Cuando el diseñador dejó su proyecto de tantos años, Ediciones Vigía, ella lo asumió como parte de su compañía Teatro Icarón. Muchas de las obras a las que él aportó su singular sentido de la visualidad, La ventana tejida, Espantapájaros, entre otras, trajeron al grupo importantes premios nacionales.

“Me ayudó muchísimo en lo profesional, cada vez que le decía ‘quiero dirigir esto’ y le entregaba un texto, ya sabía que gran parte de lo que quería lograr lo iba a poner él, a través de la imagen. Por eso seguí apoyándolo en cada cosa que se le presentaba, como cuando decidió tener un espacio para él solo, El Fortín”.

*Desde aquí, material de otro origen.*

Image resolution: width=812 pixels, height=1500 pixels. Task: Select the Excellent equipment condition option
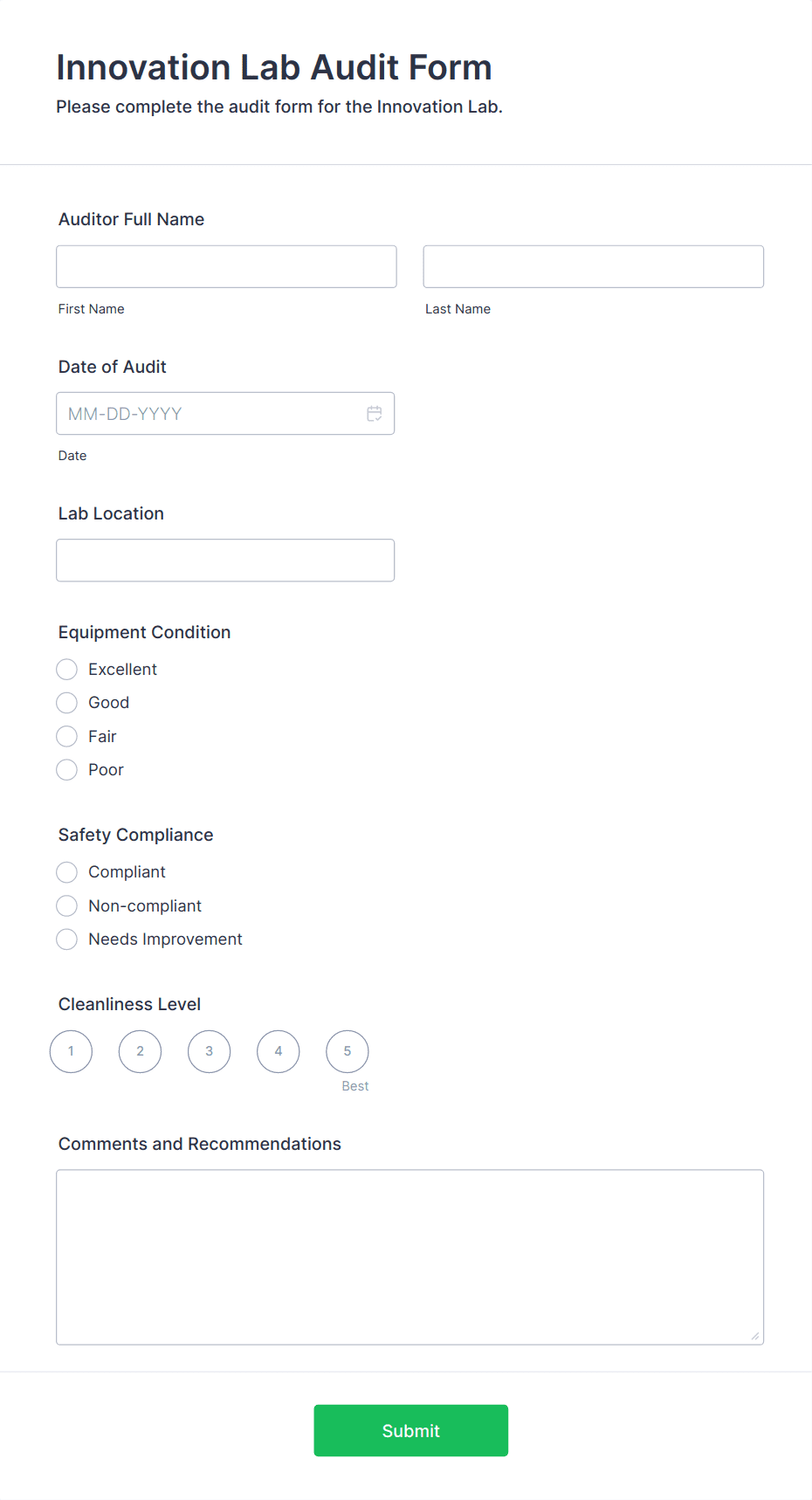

Su último trabajo escénico fue el diseño para Emilia habla con los que no la escuchan. Mirita recuerda cómo, con muchísimo cariño, le dijo: “Para ti todas las cosas tienen que ser especiales”. Con sus propias manos, ya débiles por la enfermedad, fue tiñendo de sepia el encaje blanco del traje, usando bolsitas de té, le colocó un broche que había pertenecido a la poetisa Digdora Alonso e insistió para que utilizara una mesita suya como parte de la escenografía.

“En sus últimos tiempos iba a la sala y se quedaba dormido sobre mi hombro, viendo los ensayos de los alumnos del taller. Estévez fue uno de los hombres que más he amado. Aparentaba ser una persona valiente, pero en realidad tenía muchos miedos y siempre me los confesó. Lo extraño, me cuesta pensar que no está. He llegado al teatro y he sentido su voz llamándome. Caminar por Matanzas es encontrar miles de señales de su paso”.